▼

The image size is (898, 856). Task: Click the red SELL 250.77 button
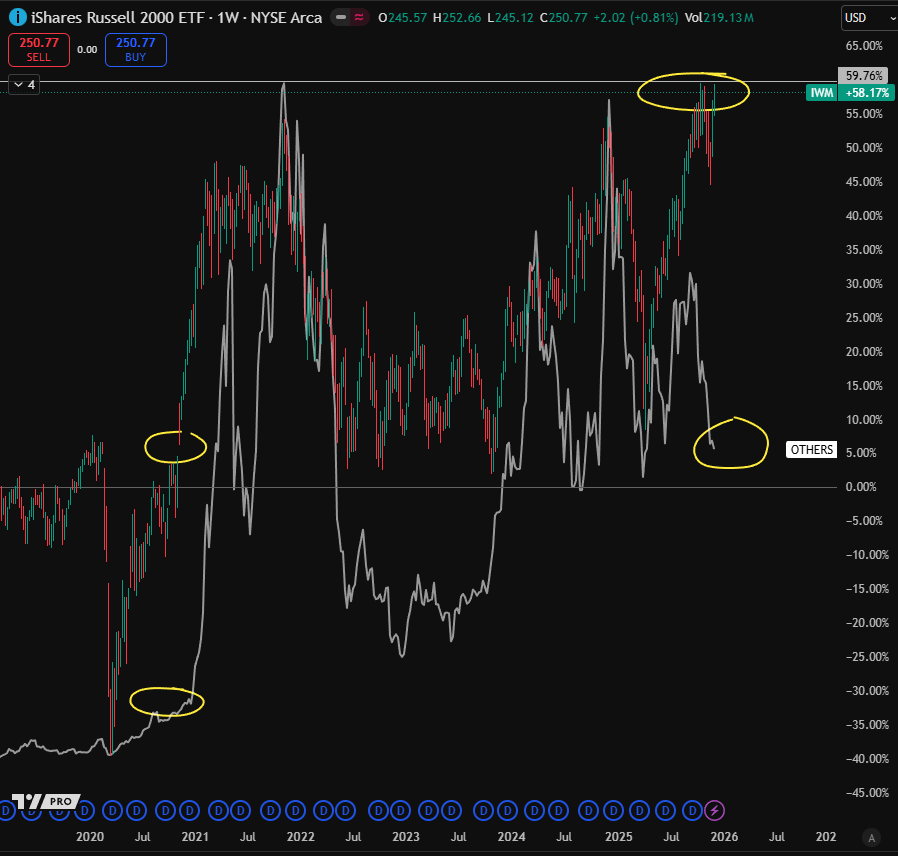(x=39, y=50)
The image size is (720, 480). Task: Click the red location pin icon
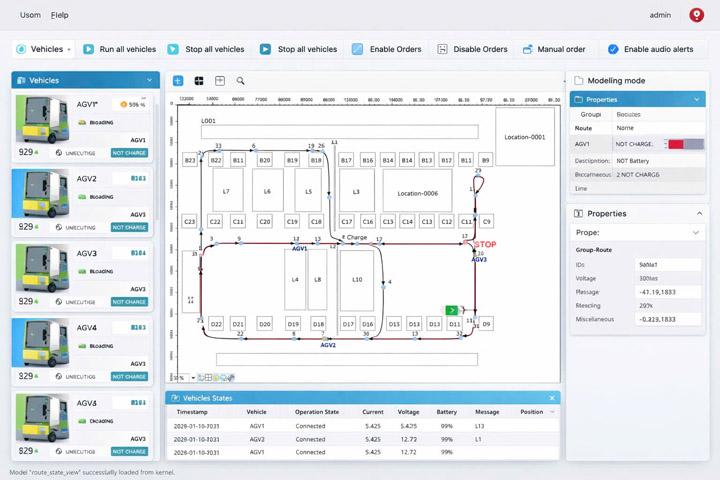[696, 15]
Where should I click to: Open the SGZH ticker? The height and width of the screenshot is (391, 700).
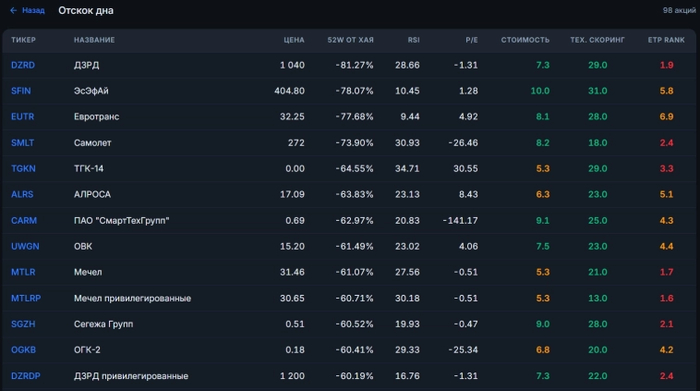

▲

Print each line from the one containing "The image size is (720, 480)." through the last line of the listing, both included, exactly and with no pictures.

The image size is (720, 480). Task: Click the red location pin icon
[696, 15]
Where should I click to: Open the SGZH ticker? The height and width of the screenshot is (391, 700).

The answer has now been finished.